Monday, September 01, 2008

Just has to be said

Since Anna has told me I'm not allowed to post this on our business blog, it ends up here.

I want to take this opportunity to just get something off my chest. Speaking as someone who has worked within the pharmaceutical industry for my entire professional career out of high school, I simply can’t stand the direction this industry is going in and no longer want any part of it. Nothing I am going to say here is in any way original. Nearly all of it, I am sure, can be found multiple times in blogs, newspapers, webpages, etc. I just have to get it off my chest and say something about it though.

I feel that there is something alarmingly wrong with a healthcare industry that is set up to make profits. First off, the thought of profiting from the illnesses of others is just not something that civilized people should be doing to one another. To me the worst offenders in this arrangement, aside from the insurance companies profiting from both the medical professionals AND the patients, are the pharmaceutical companies. The reason for this is simple really. An industry in which the goal is (or should be) to heal people and cure their illnesses stands directly in the way of a maximization of revenues. For the medical establishment, it does not behoove them to create healthy patients that will leave healthy and never need to come back. This is, of course, an oversimplification since people are always coming into contact with new germs, having accidents, or anything else that would result in the need for medical attention. So, in a way the healthcare industry knows that there is ALWAYS be business. Things start to get particularly dicey when you get into the pharmaceutical side of the equation. The best business model possible for a drug company is to create an army of consumers that have to keep coming back on a regular basis and buying more product.

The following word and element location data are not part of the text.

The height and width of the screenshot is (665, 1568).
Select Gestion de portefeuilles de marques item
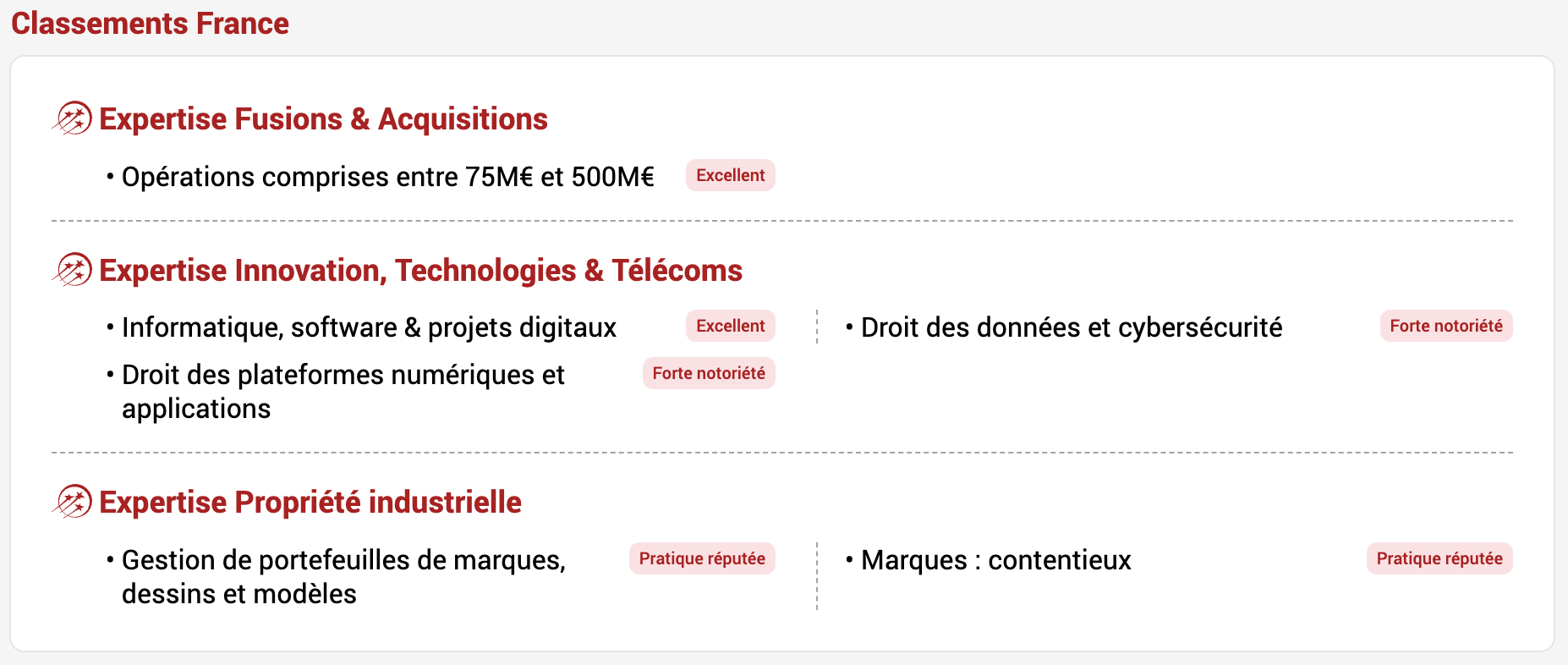click(x=343, y=577)
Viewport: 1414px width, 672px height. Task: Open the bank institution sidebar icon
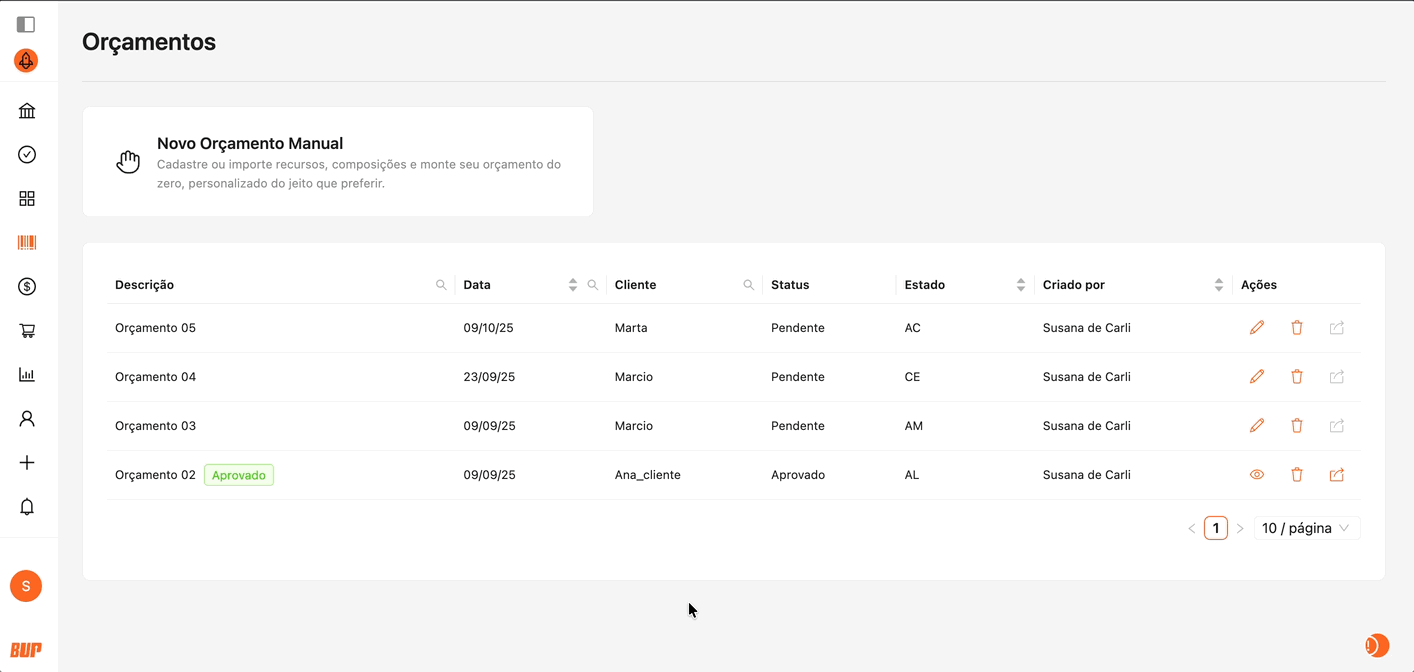pyautogui.click(x=27, y=111)
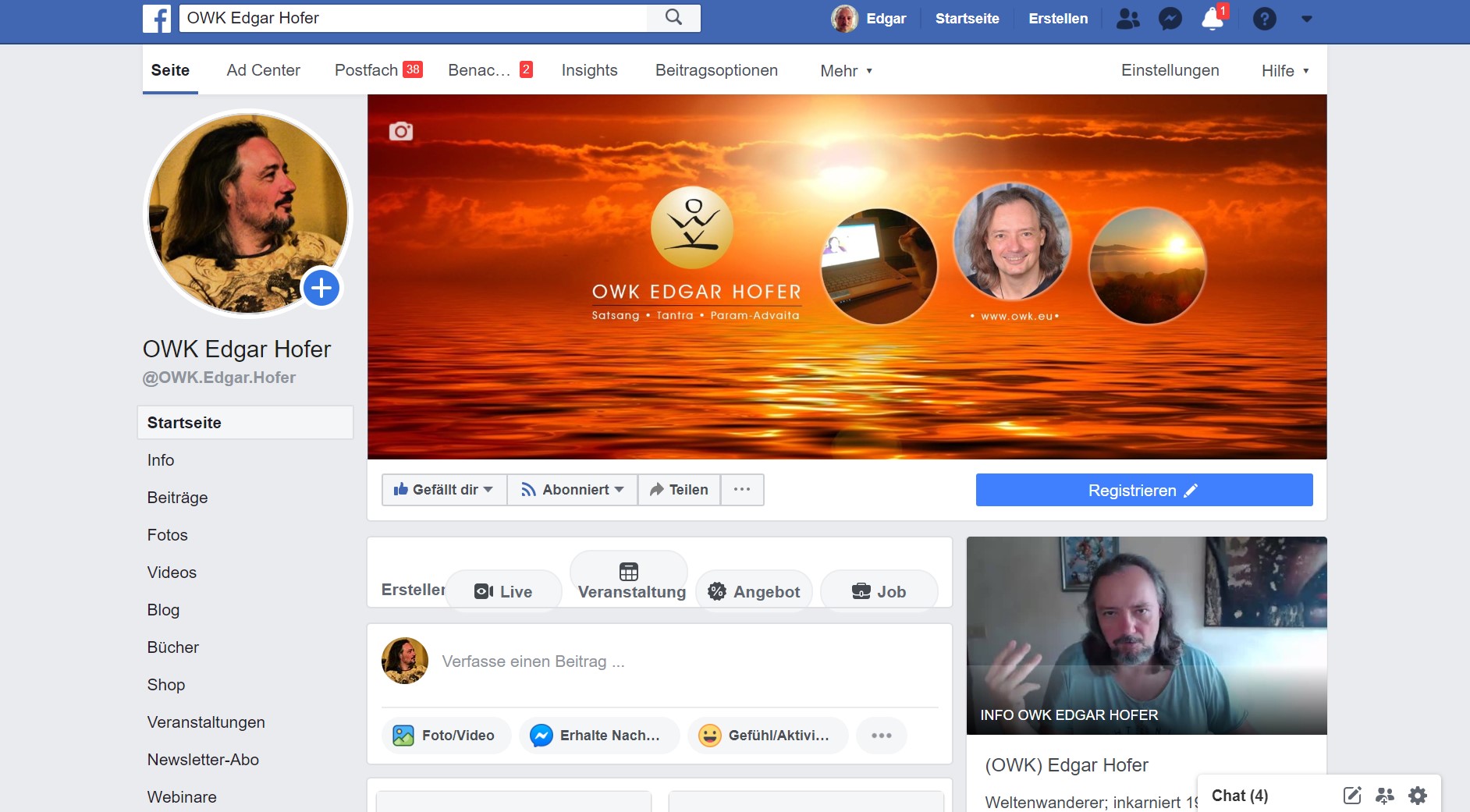The height and width of the screenshot is (812, 1470).
Task: Open the notifications bell
Action: coord(1213,19)
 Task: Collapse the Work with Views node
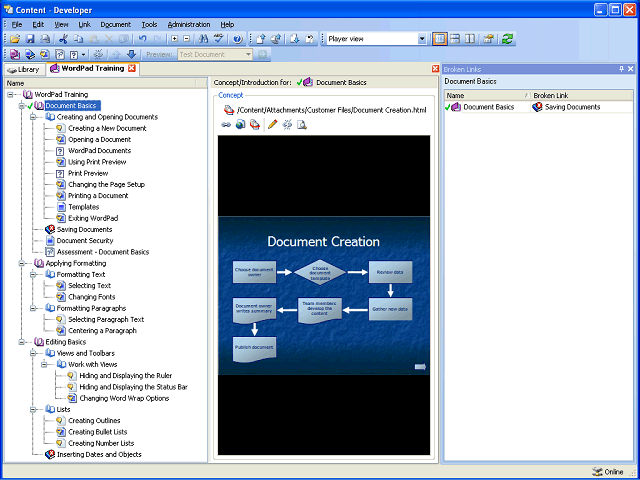(45, 364)
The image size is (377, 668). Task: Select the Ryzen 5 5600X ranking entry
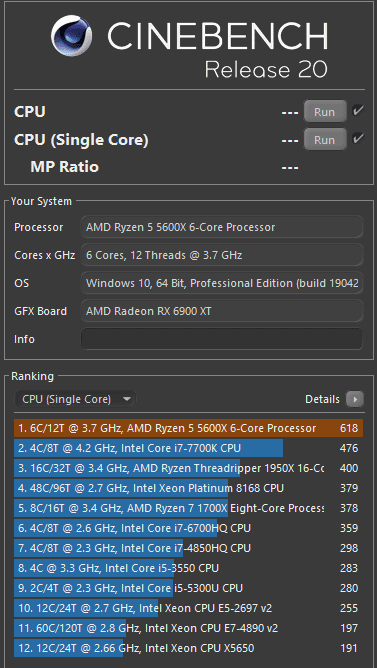[188, 428]
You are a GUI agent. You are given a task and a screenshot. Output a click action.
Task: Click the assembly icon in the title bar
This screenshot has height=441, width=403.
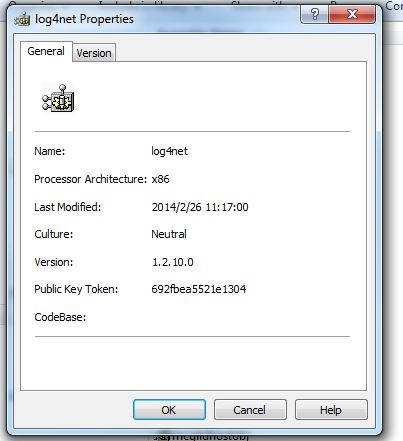coord(22,19)
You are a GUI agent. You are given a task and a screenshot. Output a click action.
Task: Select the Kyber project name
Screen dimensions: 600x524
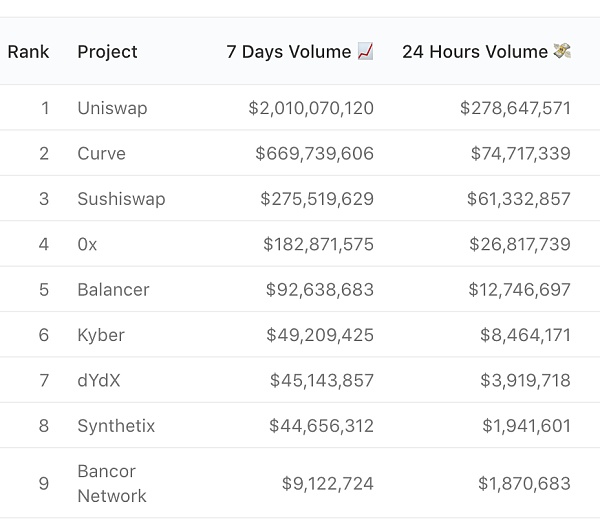[101, 335]
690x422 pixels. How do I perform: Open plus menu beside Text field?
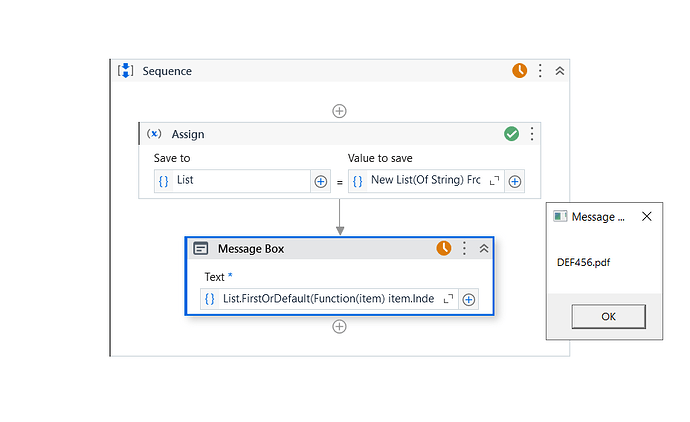(x=468, y=298)
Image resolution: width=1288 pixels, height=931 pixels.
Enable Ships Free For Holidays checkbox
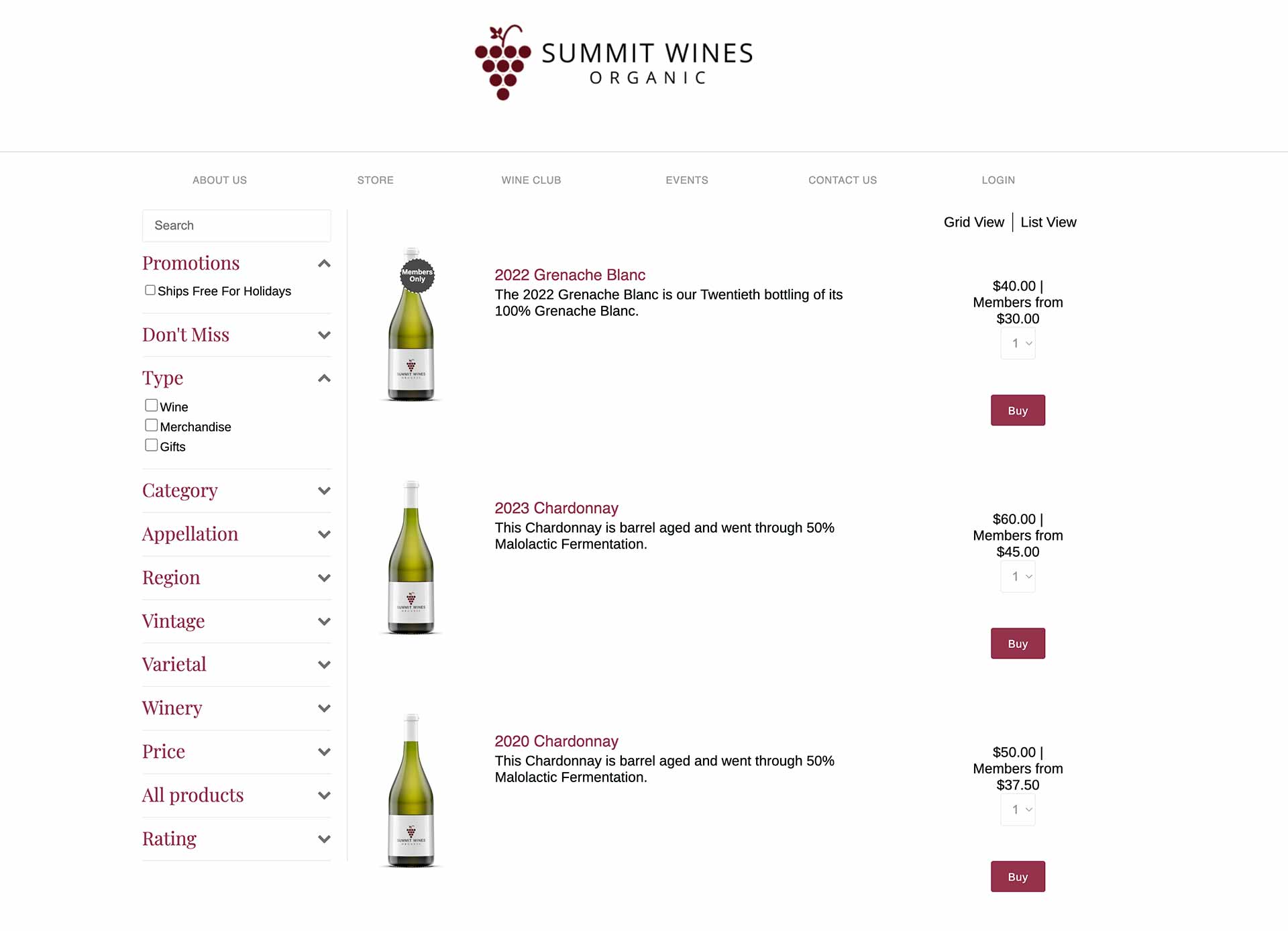(150, 290)
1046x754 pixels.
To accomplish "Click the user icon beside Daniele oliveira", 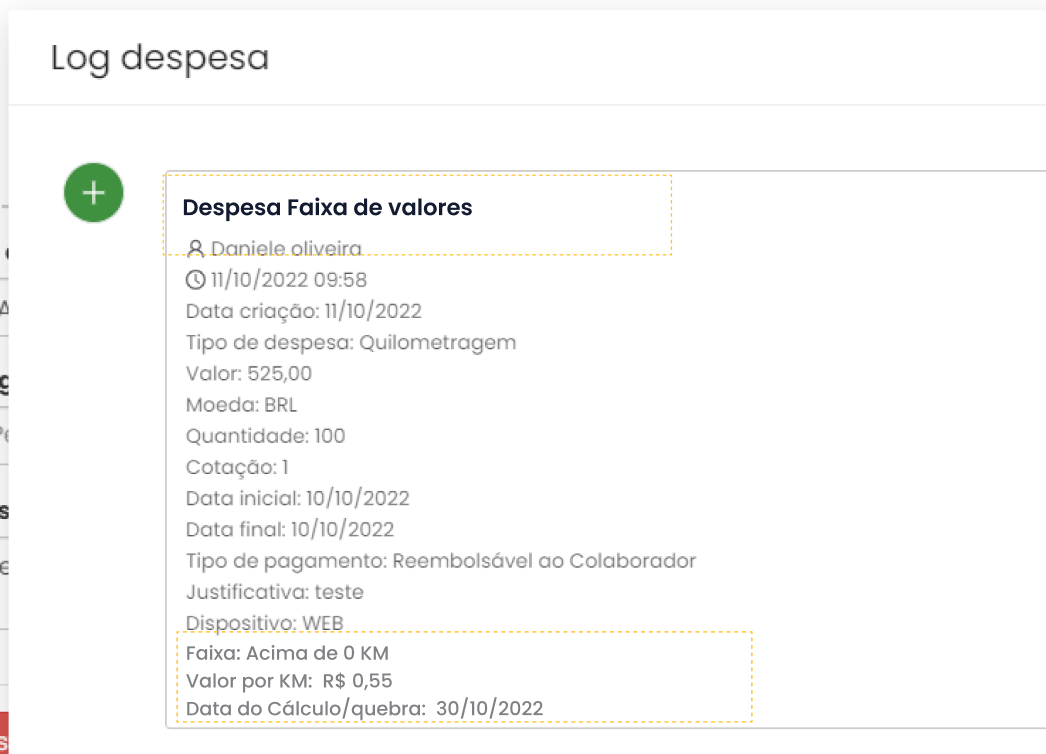I will 195,249.
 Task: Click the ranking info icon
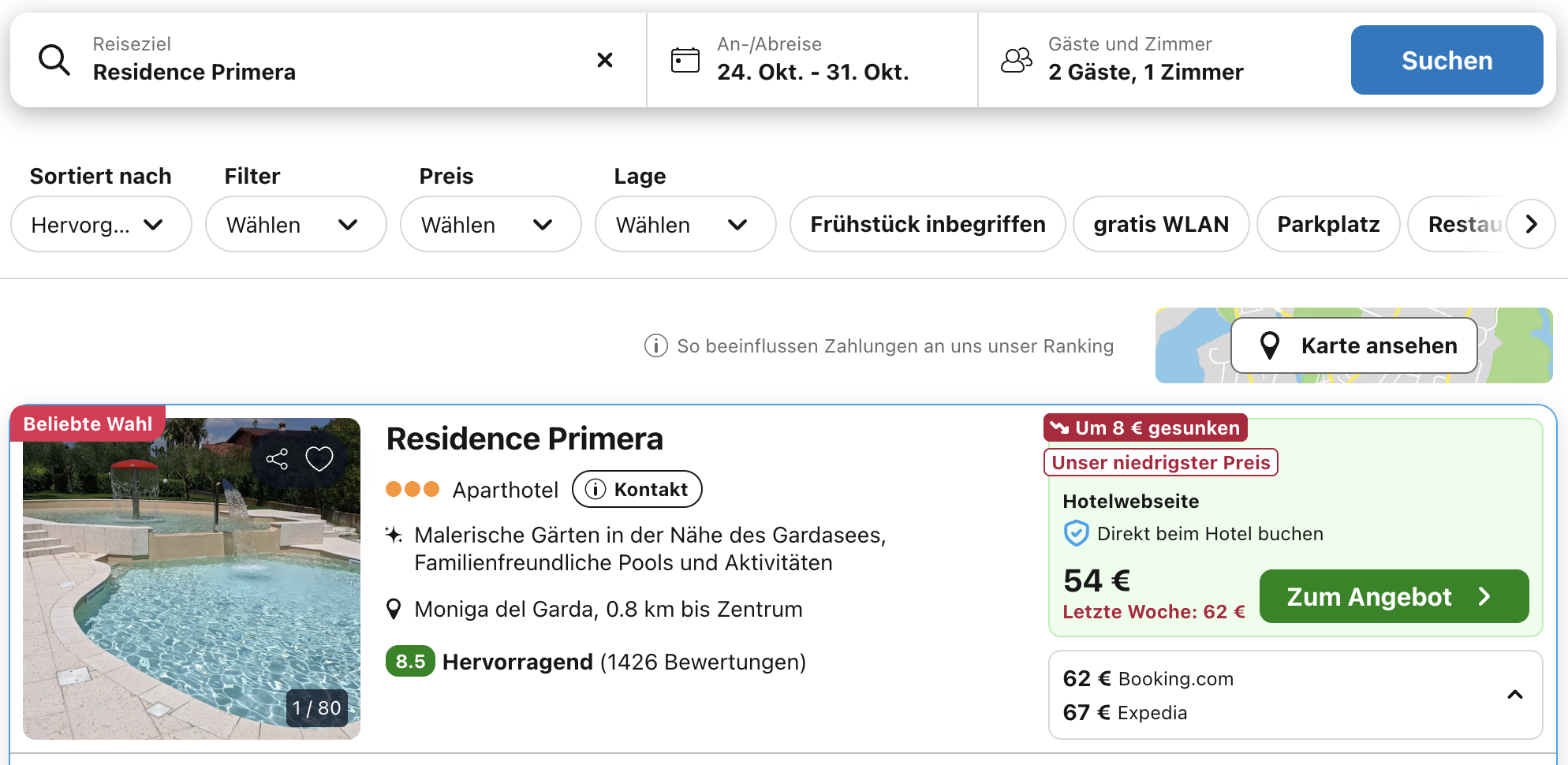(655, 345)
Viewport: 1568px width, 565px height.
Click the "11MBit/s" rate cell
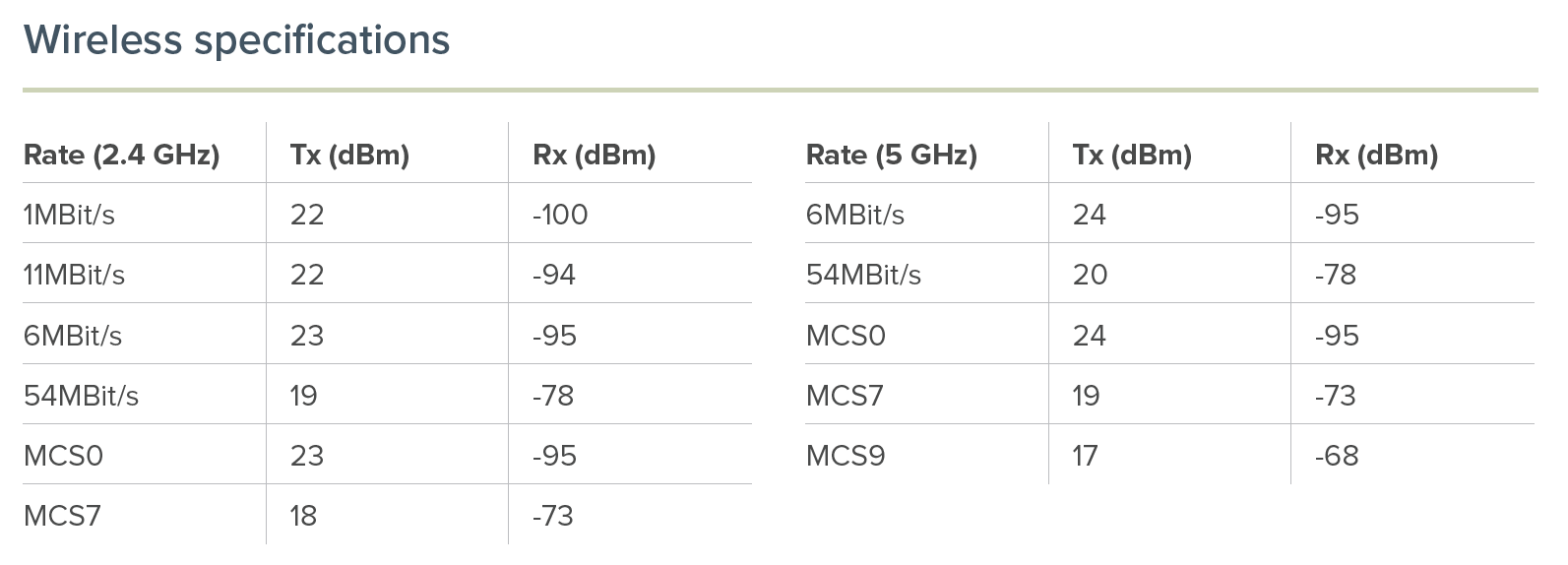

Just to hit the highlights. in order to get a drug approved by the FDA there is the exhausting process of drug discovery, feasibility, toxicity studies, multiple levels of clinical trials, then you are finally to the point where you can submit the application to the FDA. During the approval process you have to continue testing over a period of three years to prove drug stability. Finally, you get approval, after which you celebrate and continue testing a selection of commercial batches of the drug over the aforementioned three year stability study each and every year, until you are no longer producing the drug anymore. All the while collecting further evidence of the effects, and side effects of your drug from patient info that could potentially pull it right off the market unexpectedly. All of this is a MASSIVE investment and it takes a long time to make this money back. Going through all this for a drug that only treats an obscure disease that only affects a small percentage of the population is a terrible investment, and will never get beyond the feasibility stage. The system being what it is, therefore, creates a glut of drugs that will treat a chronic and common illness like asthma, arthritis and diabetes. Often times you will have an all out race amongst several companies to get an application together for very similar drugs. The FDA is first come first served, after all.

Anyway, the problem arises when you start to think about the business of treating the sick. When it is thought about as a humanitarian mission, the interest of the patients comes first. When it is thought about as an avenue for riches, as it is for any major drug company in existence, then the interest of the company becomes the first (and only) concern. If, for instance, a drug discovery unit comes up with a “miracle” drug that will completely eradicate a particular disease, but also another compound that will treat the symptoms and allow the patient to live long and happy, but only if they take the drug everyday for the rest of their life. We would all like to think that the powers that be at that company would make the first drug, but if they are thinking in the best interest of their shareholders, and their own wallets (which is in fact the only job of a CEO) they would pick the second and happily collect their monthly stipend for “curing” all these people. I’m not saying that it happens, or has ever happened, but I am not naive enough to think that it couldn’t or wouldn’t.

Believe me, I hear the company line nearly every day. “Remember, we are helping people.” “Our mission is to improve people’s lives.” I am also in on enough business meetings to know that nearly every decision is made based on timelines and budgets just like the any other industry. The problem is that this shouldn’t be like any other industry.

I am an American. I believe in capitalism and the free market. I am also realistic enough, and have seen enough in my life to know that we can’t continue on this path when it comes to the treatment of disease. A drastic change in philosophy is needed or at the very least an increase in government oversight.

I don’t pretend to have a solution. But the practice of profiting from the sick and dying is despicable and can not be allowed to continue.